:: Extrait du texte ::

À l’est de Bangkok, cette province est bien connue des Thaïlandais mais reste à l’écart des grands circuits touristiques du pays. La géolocalisation de Chanthaburi a permis de préserver localement une forte identité culturelle. Son histoire offre quelques liens avec l’Indochine française. Par ailleurs, les mines régionales de rubis et de saphirs lui ont donné une réputation internationale dont l’influence peu connue fait toujours le bonheur des spécialistes.

Par Christian Sorand

La ville de Chanthaburi, capitale régionale, située à environ 250km à l’est de Bangkok, est traversée par un fleuve éponyme qui se jette dans le golfe de Thaïlande, à une vingtaine de kilomètres plus au sud. La partie septentrionale de la province est composée de montagnes servant aujourd’hui de frontière avec le Cambodge. Cette région est peuplée par les Môns et recèle un grand nombre de mines d’où l’on extrait le saphir et le célèbre rubis siamois. Ce commerce est à l’origine d’une ancienne immigration chinoise caractérisant encore la vie culturelle de la région. Or, la façade maritime a aussi favorisé une main d’œuvre vietnamienne qui s’est d’ailleurs renforcée par l’apport des “boat people” à la chute de Saïgon. En outre, la proximité de l’Indochine et les velléités coloniales françaises vis à vis du royaume siamois ont provoqué quelques escarmouches menant Chanthaburi à être occupée momentanément par l’armée française.

:::
:: Données enregistrées ::

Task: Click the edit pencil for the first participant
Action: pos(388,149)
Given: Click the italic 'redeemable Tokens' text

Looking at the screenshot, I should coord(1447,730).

:::

Tâches:
1. Pour chacune des affirmations suivantes, indiquez si elle est conforme au texte sur Chanthaburi, en citant les mots qui le prouvent : (a) la ville de Chanthaburi se trouve à environ 250 km à l’est de Bangkok ; (b) le fleuve se jette dans le golfe de Thaïlande à une centaine de kilomètres au sud de la ville ; (c) le nord de la province est formé de plaines.
2. D’après le texte sur Chanthaburi, pourquoi la ville a-t-elle été occupée un temps par l’armée française ?
3. Recopiez le passage du texte sur Chanthaburi depuis « À l’est de Bangkok, cette » jusqu’à « bonheur des spécialistes. » inclus.

Réponses ci-dessous:
1.
(a) Oui : « située à environ 250km à l’est de Bangkok ».
(b) Non : « à une vingtaine de kilomètres plus au sud ».
(c) Non : « La partie septentrionale de la province est composée de montagnes ».

2. La proximité de l’Indochine et les velléités coloniales françaises vis-à-vis du royaume siamois ont provoqué quelques escarmouches. Ces escarmouches ont mené à l’occupation momentanée de Chanthaburi par l’armée française.

3.
À l’est de Bangkok, cette province est bien connue des Thaïlandais mais reste à l’écart des grands circuits touristiques du pays. La géolocalisation de Chanthaburi a permis de préserver localement une forte identité culturelle. Son histoire offre quelques liens avec l’Indochine française. Par ailleurs, les mines régionales de rubis et de saphirs lui ont donné une réputation internationale dont l’influence peu connue fait toujours le bonheur des spécialistes.